YOUR OBJECTIVE:
Starting from the line that holds "The image size is (996, 663).", print every line through the end of the records, first and last included.
[DATA Boundary: Start]
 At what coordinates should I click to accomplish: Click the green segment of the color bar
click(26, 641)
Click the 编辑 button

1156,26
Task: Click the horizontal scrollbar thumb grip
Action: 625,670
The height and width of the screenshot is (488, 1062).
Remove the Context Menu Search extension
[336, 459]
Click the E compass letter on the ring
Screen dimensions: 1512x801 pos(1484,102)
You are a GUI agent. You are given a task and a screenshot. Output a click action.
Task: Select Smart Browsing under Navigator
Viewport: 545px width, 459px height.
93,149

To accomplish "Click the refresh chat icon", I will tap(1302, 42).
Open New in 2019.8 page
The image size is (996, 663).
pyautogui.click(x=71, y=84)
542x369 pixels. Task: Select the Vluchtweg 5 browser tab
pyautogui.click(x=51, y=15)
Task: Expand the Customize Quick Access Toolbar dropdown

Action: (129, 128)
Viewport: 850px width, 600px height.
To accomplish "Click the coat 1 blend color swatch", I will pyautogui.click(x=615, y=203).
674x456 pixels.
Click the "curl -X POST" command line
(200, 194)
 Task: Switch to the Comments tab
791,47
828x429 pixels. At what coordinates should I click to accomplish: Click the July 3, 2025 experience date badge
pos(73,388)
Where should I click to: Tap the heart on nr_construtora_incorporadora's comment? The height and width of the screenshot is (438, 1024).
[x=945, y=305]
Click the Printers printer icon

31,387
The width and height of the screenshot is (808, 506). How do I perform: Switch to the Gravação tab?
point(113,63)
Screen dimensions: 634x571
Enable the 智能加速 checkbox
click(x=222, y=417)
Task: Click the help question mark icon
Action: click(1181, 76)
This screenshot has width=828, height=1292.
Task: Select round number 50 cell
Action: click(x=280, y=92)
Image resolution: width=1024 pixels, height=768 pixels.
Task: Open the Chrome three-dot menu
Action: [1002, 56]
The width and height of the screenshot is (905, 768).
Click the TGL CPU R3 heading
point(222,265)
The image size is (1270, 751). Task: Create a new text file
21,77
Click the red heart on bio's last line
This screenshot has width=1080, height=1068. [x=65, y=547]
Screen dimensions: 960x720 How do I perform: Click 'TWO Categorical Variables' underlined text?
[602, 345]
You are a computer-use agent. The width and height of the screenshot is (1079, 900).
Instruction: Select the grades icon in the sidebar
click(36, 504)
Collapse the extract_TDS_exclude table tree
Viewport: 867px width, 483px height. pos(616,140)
[DATA Boundary: End]
ANSWER BOX:
The image size is (996, 663).
pyautogui.click(x=71, y=84)
542x369 pixels. Task: Select the Vluchtweg 5 browser tab
pyautogui.click(x=51, y=15)
Task: Expand the Customize Quick Access Toolbar dropdown

Action: (129, 128)
Viewport: 850px width, 600px height.
To accomplish "Click the coat 1 blend color swatch", I will pyautogui.click(x=615, y=203).
674x456 pixels.
Click the "curl -X POST" command line
(200, 194)
 Task: Switch to the Comments tab
791,47
828x429 pixels. At what coordinates should I click to accomplish: Click the July 3, 2025 experience date badge
pos(73,388)
Where should I click to: Tap the heart on nr_construtora_incorporadora's comment? The height and width of the screenshot is (438, 1024).
[x=945, y=305]
Click the Printers printer icon

31,387
The width and height of the screenshot is (808, 506). How do I perform: Switch to the Gravação tab?
point(113,63)
Screen dimensions: 634x571
Enable the 智能加速 checkbox
click(x=222, y=417)
Task: Click the help question mark icon
Action: click(1181, 76)
This screenshot has width=828, height=1292.
Task: Select round number 50 cell
Action: click(x=280, y=92)
Image resolution: width=1024 pixels, height=768 pixels.
Task: Open the Chrome three-dot menu
Action: [1002, 56]
The width and height of the screenshot is (905, 768).
Click the TGL CPU R3 heading
point(222,265)
The image size is (1270, 751). Task: Create a new text file
21,77
Click the red heart on bio's last line
This screenshot has width=1080, height=1068. [x=65, y=547]
Screen dimensions: 960x720 How do I perform: Click 'TWO Categorical Variables' underlined text?
[602, 345]
You are a computer-use agent. The width and height of the screenshot is (1079, 900).
Instruction: Select the grades icon in the sidebar
click(36, 504)
Collapse the extract_TDS_exclude table tree
Viewport: 867px width, 483px height. pos(616,140)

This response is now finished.